General Description:

The tallest monument in the U.S. at 630 feet in height, the stainless steel St. Louis Arch dominates the landscape of its surroundings. The design is based on an inverted, weighted catenary curve. The catenary is not geometrically correct, as Saarinen was more interested in its sculptural, artistic quality than its mathematical equations. The design is unique in architecture and its structural system was an unprecedented use of technology.

Construction Period:

The Arch was built in triangular sections and has larger sections at the base and progressively smaller sections at the apex. Each section is a double-walled equilateral triangle of carbon steel on the interior and stainless steel on the exterior held together by welded high strength steel rods. The small spaces between the double walls of the triangular sections are filled with concrete up to the 300-foot level. In turn, each triangular section is welded to the one above it. Thus the structural framework frame is the steel and concrete skin itself.

Original Physical Context:

The Jefferson National Expansion Museum is comprised of the Gateway Arch, Museum of Westward Expansion and The Old Courthouse. The site is located on the bank of the Mississippi River, between Washington and Poplar Streets, in St. Louis, Missouri.

# # # #

Using the St. Louis Arch description, decide whether each statement below agrees with it. Answer yes or no for each, and quote the words that decide it.
1. The Arch's catenary curve is geometrically correct.
2. Concrete fills the spaces between the double walls of the triangular sections up to the 300-foot level.
3. The site lies on the bank of the Missouri River.

# # # #

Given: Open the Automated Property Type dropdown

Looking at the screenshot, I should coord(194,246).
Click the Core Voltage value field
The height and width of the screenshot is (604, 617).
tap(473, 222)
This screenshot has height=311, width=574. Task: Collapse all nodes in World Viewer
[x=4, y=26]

# # # #

## [WRITTEN RESPONSE]
1. No: "The catenary is not geometrically correct"
2. Yes: "The small spaces between the double walls of the triangular sections are filled with concrete up to the 300-foot level."
3. No: "The site is located on the bank of the Mississippi River"